Los perfiles ultraderechistas –como el general Michael Flynn y el asesor Steven Banon, ambos expulsados del Consejo de Seguridad Nacional– están siendo desplazados por el Pentágono y por republicanos tradicionales. Pero la ortodoxia no augura una política exterior más prudente. El ala neocon del partido, beligerante en política exterior, es la principal beneficiada.

Los neocons no están solos. Gran parte del Partido Demócrata, que hizo de la conexión de Trump con Rusia su principal caballo de batalla, carece de argumentos para oponerse a una guerra contra el régimen de El Asad. Horas antes de que Trump ordenase el ataque, Hillary Clinton se mostraba a favor de bombardear la fuerza aérea siria. Clinton no es precisamente una voz clamando en el desierto. Abundan los demócratas frustrados con Barack Obama, que les impidió, una vez tras otra, intervenir militarmente en Siria.

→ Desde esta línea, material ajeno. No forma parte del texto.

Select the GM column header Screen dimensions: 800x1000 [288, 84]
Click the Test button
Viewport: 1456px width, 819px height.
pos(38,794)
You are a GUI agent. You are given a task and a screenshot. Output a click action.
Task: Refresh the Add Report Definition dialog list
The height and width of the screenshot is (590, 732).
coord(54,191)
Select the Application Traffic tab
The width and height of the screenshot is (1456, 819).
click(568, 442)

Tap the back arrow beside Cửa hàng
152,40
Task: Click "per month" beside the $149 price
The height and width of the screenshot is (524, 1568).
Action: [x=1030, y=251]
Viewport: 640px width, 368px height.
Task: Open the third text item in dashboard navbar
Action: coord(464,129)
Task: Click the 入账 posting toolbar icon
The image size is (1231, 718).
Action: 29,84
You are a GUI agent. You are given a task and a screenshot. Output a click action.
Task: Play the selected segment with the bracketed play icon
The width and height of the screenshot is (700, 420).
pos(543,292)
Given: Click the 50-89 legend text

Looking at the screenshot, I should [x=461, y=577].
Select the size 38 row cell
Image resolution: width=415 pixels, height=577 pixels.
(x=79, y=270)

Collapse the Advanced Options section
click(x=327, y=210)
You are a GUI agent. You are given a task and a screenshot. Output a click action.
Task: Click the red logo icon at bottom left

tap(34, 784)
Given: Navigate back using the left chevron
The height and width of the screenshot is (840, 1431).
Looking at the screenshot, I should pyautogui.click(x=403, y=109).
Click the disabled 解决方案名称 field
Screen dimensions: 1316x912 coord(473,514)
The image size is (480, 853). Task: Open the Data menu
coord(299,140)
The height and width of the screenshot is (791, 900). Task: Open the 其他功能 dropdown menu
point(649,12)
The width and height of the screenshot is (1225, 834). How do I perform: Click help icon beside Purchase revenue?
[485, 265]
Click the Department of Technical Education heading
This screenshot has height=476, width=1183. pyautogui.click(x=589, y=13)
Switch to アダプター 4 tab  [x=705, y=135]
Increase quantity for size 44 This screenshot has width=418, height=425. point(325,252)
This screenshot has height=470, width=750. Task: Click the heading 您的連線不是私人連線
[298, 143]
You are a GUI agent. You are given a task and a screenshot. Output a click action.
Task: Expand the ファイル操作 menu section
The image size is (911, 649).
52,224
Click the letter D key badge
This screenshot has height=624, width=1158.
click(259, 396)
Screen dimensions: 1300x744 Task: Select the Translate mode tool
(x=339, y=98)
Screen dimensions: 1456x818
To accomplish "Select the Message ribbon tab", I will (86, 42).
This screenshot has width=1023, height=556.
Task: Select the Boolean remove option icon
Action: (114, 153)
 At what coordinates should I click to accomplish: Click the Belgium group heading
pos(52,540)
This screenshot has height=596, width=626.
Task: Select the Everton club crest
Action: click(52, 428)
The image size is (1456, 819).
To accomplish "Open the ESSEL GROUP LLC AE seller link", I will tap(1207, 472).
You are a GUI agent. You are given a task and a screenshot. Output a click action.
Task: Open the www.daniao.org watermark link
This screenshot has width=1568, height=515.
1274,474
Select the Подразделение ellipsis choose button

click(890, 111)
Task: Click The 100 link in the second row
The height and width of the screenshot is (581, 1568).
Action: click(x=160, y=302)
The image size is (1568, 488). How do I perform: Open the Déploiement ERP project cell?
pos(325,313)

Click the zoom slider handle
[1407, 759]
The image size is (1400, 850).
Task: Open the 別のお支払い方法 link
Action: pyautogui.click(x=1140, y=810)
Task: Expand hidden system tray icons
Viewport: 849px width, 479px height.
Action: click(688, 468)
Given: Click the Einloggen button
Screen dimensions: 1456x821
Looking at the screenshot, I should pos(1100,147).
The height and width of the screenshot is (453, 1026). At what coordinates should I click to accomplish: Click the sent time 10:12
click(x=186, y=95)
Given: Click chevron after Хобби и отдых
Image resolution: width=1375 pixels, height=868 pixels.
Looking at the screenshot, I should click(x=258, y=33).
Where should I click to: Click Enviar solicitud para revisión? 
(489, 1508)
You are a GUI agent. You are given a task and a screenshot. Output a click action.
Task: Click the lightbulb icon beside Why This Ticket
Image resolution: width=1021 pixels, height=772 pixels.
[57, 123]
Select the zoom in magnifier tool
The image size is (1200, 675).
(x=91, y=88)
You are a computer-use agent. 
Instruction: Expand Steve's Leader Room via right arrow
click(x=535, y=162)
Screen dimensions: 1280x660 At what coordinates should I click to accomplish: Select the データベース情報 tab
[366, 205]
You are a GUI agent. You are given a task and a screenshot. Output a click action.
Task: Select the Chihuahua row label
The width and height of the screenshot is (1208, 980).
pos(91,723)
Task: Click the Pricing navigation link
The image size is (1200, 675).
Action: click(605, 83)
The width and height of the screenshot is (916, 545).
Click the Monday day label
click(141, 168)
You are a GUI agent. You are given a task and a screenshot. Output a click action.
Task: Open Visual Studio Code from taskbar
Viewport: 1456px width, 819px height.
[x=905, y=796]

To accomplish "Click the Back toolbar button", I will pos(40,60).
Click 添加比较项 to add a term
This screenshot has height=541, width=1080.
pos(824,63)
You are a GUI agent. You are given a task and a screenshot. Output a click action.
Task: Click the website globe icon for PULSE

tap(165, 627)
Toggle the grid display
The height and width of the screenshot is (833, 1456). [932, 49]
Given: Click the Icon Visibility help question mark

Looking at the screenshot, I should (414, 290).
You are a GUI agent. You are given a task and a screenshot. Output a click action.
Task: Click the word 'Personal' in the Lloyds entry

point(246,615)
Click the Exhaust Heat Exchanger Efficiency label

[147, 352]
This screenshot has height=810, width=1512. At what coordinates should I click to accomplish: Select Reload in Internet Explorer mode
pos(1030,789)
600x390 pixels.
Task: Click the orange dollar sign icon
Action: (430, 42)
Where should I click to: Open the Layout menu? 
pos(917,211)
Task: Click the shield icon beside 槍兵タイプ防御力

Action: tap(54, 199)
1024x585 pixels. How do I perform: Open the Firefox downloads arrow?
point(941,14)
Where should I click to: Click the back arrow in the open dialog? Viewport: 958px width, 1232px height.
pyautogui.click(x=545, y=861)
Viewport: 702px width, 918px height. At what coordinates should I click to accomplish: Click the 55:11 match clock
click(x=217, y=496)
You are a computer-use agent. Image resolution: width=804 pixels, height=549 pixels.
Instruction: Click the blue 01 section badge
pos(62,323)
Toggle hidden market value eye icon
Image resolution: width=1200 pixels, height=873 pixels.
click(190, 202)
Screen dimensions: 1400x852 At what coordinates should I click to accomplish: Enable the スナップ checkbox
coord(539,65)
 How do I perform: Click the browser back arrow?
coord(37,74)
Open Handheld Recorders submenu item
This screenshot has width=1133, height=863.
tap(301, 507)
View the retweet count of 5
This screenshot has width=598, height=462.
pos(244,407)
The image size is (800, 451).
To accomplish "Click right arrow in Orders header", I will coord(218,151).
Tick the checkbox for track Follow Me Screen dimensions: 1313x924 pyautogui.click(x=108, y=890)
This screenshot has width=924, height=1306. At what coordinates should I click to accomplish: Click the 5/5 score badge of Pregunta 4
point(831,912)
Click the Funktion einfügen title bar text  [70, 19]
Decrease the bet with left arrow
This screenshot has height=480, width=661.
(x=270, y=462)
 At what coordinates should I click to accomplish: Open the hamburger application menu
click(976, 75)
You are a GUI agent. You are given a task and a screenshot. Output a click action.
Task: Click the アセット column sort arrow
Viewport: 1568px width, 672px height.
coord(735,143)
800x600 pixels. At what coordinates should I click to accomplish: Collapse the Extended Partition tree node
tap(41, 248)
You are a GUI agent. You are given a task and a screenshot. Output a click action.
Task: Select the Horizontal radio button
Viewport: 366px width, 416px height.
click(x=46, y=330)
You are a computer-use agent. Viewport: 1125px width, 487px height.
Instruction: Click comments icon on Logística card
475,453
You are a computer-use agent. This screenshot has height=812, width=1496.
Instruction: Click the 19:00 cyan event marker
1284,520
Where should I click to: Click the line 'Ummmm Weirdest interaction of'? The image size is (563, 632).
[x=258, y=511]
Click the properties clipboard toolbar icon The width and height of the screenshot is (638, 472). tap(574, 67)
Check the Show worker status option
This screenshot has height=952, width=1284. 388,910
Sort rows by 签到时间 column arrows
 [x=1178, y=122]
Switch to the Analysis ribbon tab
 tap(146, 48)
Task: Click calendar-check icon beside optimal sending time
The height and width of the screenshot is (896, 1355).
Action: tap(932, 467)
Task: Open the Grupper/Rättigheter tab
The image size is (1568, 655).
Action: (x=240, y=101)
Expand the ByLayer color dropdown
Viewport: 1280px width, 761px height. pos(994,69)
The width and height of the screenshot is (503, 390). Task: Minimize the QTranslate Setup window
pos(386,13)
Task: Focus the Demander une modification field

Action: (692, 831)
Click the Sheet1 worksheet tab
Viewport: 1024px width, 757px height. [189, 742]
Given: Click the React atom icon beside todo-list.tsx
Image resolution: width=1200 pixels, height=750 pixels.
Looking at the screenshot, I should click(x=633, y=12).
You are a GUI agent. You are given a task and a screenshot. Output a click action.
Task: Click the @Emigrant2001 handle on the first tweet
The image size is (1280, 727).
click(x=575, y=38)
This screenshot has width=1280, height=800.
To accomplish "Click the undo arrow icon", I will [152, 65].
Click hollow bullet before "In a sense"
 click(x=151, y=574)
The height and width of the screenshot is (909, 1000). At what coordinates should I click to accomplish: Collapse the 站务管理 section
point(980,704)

Pero el aliado indispensable de Trump en su nueva aventura belicista es la prensa, que se ha volcado en presentarle como un líder duro dispuesto a tomar decisiones difíciles. El caso es especialmente clamoroso entre tertulianos pretendidamente progresistas. Algunos, con Van Jones y Fareed Zakaria a la cabeza, se deshacen en halagos cada vez que el presidente amenaza con volar algo o a alguien en pedazos.

 

 

Siria no es el único país arrastrado por esta dinámica. En torno a 300 civiles (cuatro veces más que en el ataque químico) han muerto en Mosul, bombardeados por la fuerza aérea estadounidense, que pretende desalojar al Estado Islámico del noroeste de Irak. En Yemen, como en Siria, EEUU combate tanto a los extremistas islámicos como a sus rivales, apoyados en ambos países por Irán. Conviene recordar que Teherán es la bestia negra del movimiento neoconservador, así como de varios de los generales que copan la administración de Trump. Si la deriva actual se consolida, el acuerdo nuclear alcanzado por Obama tiene los días contados. Lo mismo puede decirse del deshielo entre Rusia y EEUU, tal vez la única idea razonable que Trump propuso durante la campaña presidencial.

El presidente está sumiendo al mundo entero en un cuadro aún más peligroso, violento y volátil que el actual. Lo hace con el aclamo de la prensa estadounidense, el entusiasmo de su partido, el beneplácito de una oposición desnortada y la indiferencia de un público que ya no es capaz de distinguir cuándo y en dónde su país está en guerra. Por la tarde, clase de natación.